Çoğumuzun aşina olduğu bir kavram olan günah keçisi; yapmadığı bir şey için bir grup insan içerisinde suçlanan, eleştirilen, olanlardan sorumlu tutulan kişidir. Ve genellikle böyle birinin seçilmesinin altında, ailenin genel imajını, itibarını korumak veya ailenin bir veya birkaç üyesini kayırmak ya da yaşanan olumsuzluğu idare etmeye çalışmak yatabilir. Her ailenin dinamiği farklı olduğu için ailenin günah keçisi olarak kimin seçildiği de farklı kriterlere göre değişiklik gösterebilir. Bir ebeveynin çocuğunu günah keçisi yapmayı seçmesinin sayısız nedeni olabilir, ancak bu asla çocuğun hatası değildir. Sebepler geçersiz ve mantıksız olsa da yaygın olarak:

  • Doğum sırası
  • Cinsiyet
  • Dış görünüş
  • Ten rengi
  • Cinsel yönelim gibi faktörler belirleyici olabilir.

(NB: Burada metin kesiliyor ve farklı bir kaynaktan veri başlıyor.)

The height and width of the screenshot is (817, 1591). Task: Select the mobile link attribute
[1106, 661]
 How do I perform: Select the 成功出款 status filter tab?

Örneğin, ailenin tek erkek çocuğu gözde ya da altın çocuk olabilirken, ikinci doğan kıza günah keçisi rolü atanabilir. Öte yandan, narsist bir ebeveyn, ailenin imajını yükseltmeyen çocuğu günah keçisi ilan edebilir. Ya da hassas, meraklı, çekici ve zeki bir çocuk, bu niteliklere sahip olmayan bir ebeveyn tarafından bir tehdit olarak algılandığı için günah keçisi seçilebilir. Bir ebeveynin çocuğunu günah keçisi yapmaya karar vermesinin mantıklı bir sebebi olmasa da bu durum ne yazık ki pek çok ailede gözlemlenebilir.

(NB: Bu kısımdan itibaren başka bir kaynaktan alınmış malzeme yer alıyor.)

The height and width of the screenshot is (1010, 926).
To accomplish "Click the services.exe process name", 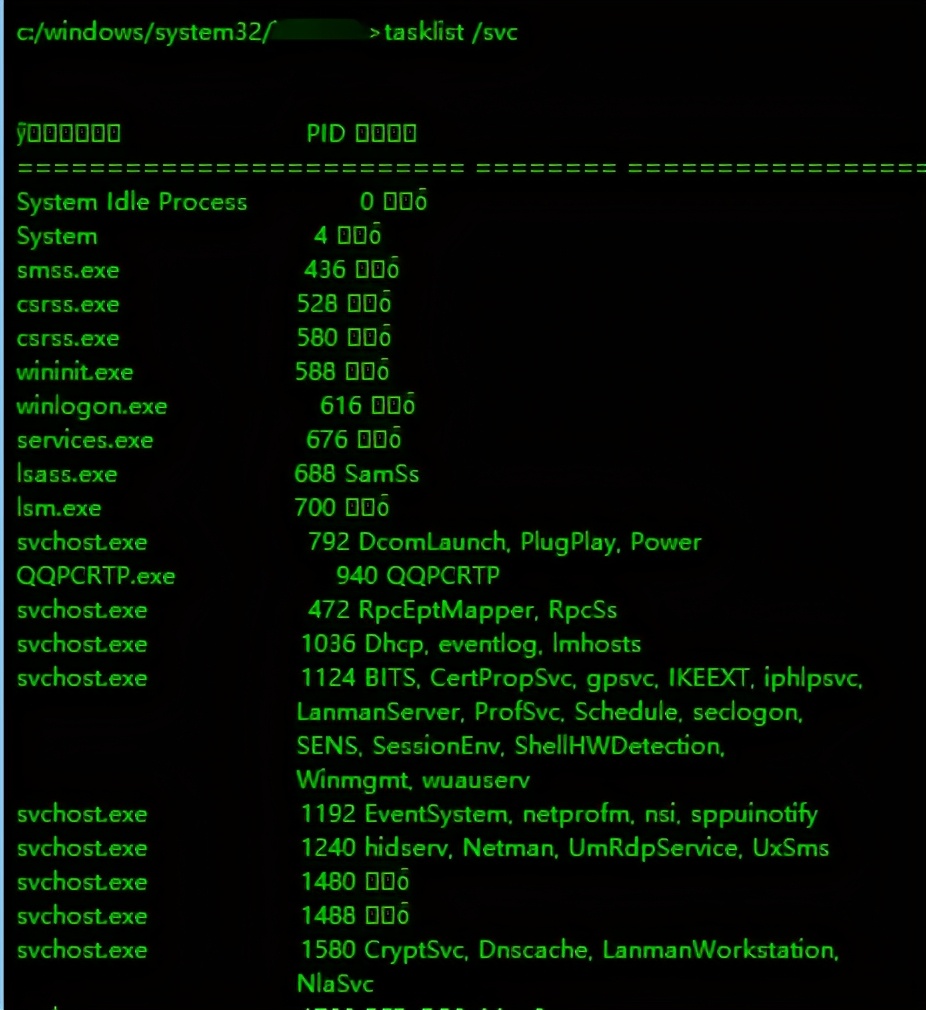I will click(x=85, y=440).
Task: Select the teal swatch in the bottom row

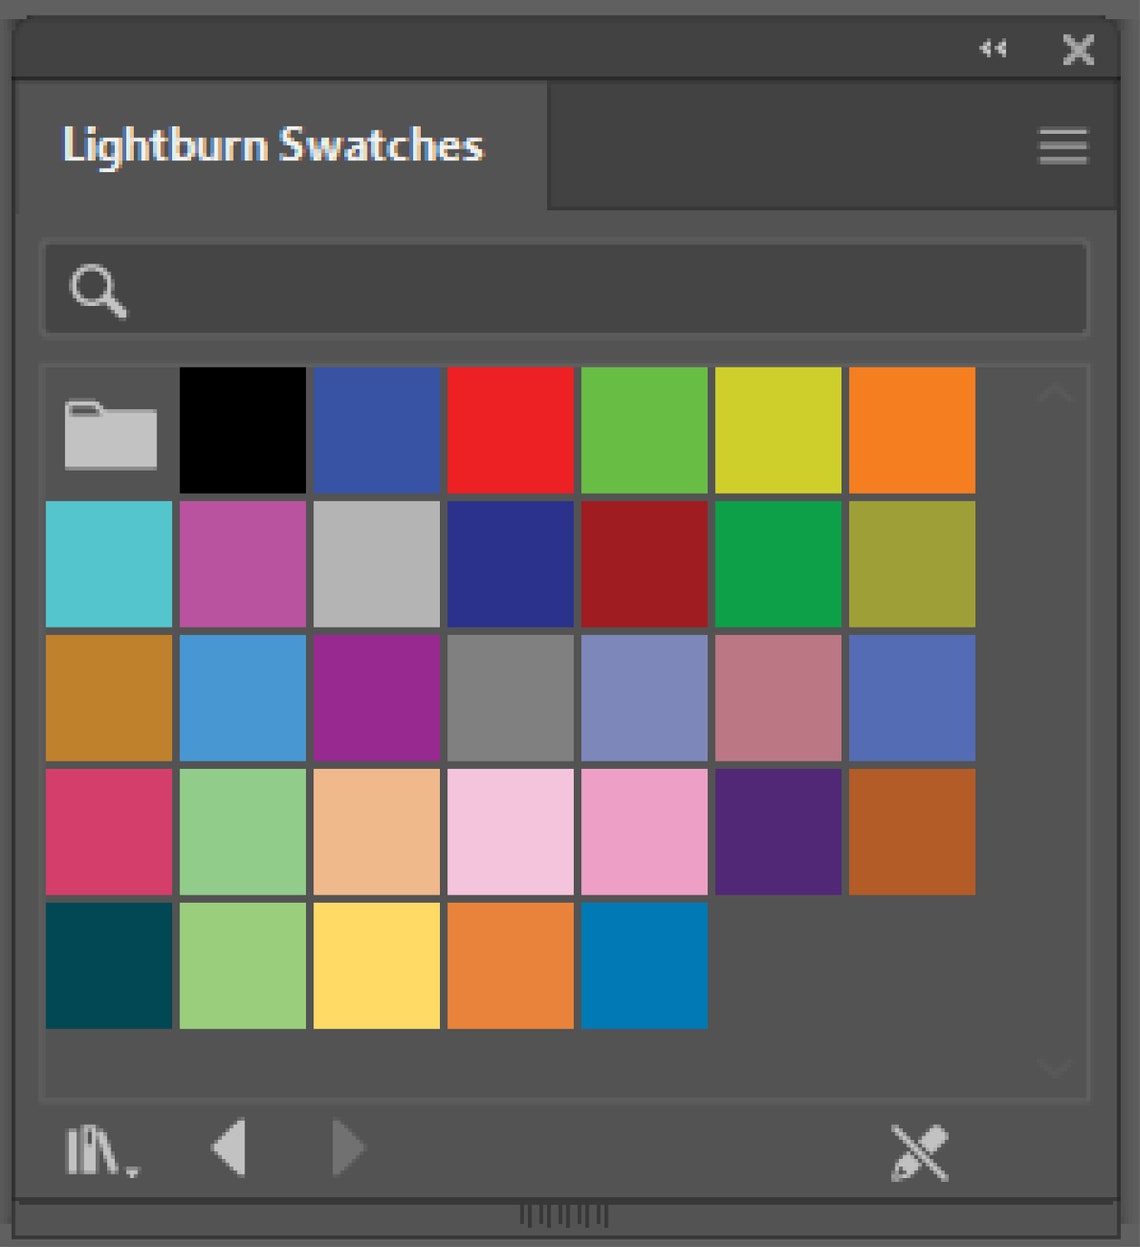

Tipik olarak çocukluk döneminde başlayan günah keçisi seçimi, sağlıksız/işlevsiz aile dinamiklerinin kritik bir işaretidir. Kendinizin veya değer verdiğiniz birinin günah keçisi olarak rol üstlendiğini düşünüyorsanız, bu durumun seçilen günah keçisinin suçu olmadığını hatırlamanız önemlidir. Sizi haksız yere hedef alan ailenizdeki kişi veya kişiler, rahatsız edici düşünce, duygu veya davranışlarla uğraşmak yerine kendi utanç, öfke ve suçlama duygularını size yansıtıyor olabilirler. Suçlayacak birini bularak, sorumluluk almaktan kaçmaya çalışabilirler.

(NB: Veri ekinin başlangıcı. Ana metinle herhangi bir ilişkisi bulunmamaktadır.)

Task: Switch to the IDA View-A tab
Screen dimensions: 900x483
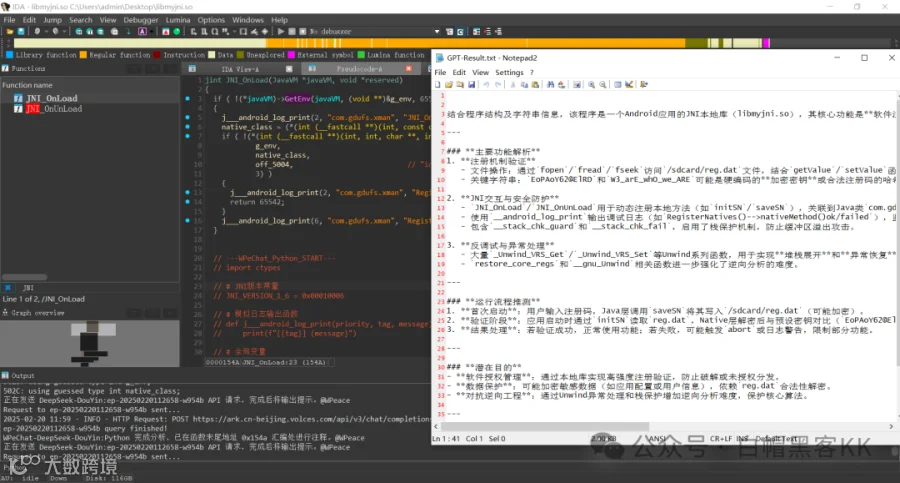Action: [240, 69]
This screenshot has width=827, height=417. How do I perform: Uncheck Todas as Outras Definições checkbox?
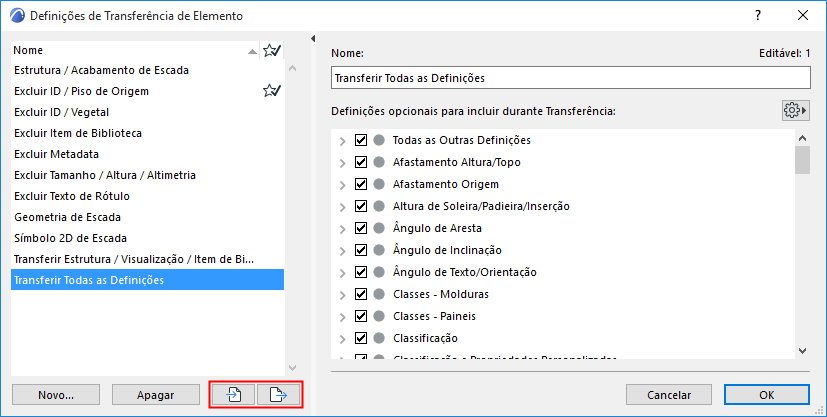pyautogui.click(x=362, y=140)
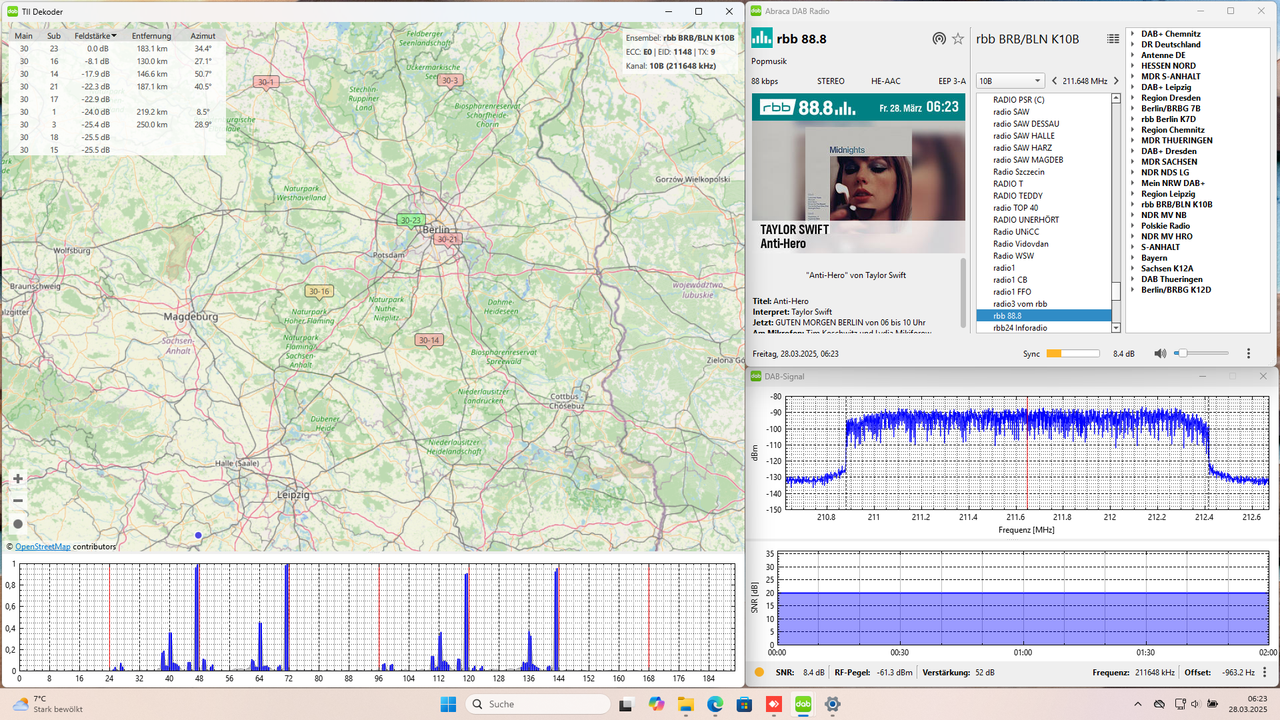Screen dimensions: 1280x720
Task: Select station rbb24 Inforadio
Action: tap(1026, 327)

Peki, günah keçisi olup olmadığımızı fark etmenin bir yolu var mıdır? Counseling Directory terapistlerine göre kendimizi günah keçisi olarak değerlendirebileceğimizi gösteren pek çok işaret var; bunları fark etmek için kendimize şu soruları sormamız önemli:

  • Ailem bana kardeşlerimden farklı mı davranıyor?
  • Küçük yaştan itibaren fazladan sorumlulukları almam bekleniyor mu?
  • Yaptığım hatalar uygun şekilde cezalandırılıyor mu? Yoksa çok daha büyük tepkiler mi alıyorum?
  • Zorbalığa uğradığımda ailem fark ediyor mu?
  • Ailemle uyum sağlıyor muyum veya ailemle güçlü bağlarım olduğunu düşünüyor muyum?
  • Ailem başarılarımı görmezden mi geliyor?
  • Ailem hobilerime veya tutkularıma ilgi gösteriyor mu? Yoksa beni sadece daha yüzeysel olarak mı tanıyorlar?
  • Niteliklerim nedeniyle eleştiriliyor muyum veya ‘şaka yollu’ alaya alınıyor muyum?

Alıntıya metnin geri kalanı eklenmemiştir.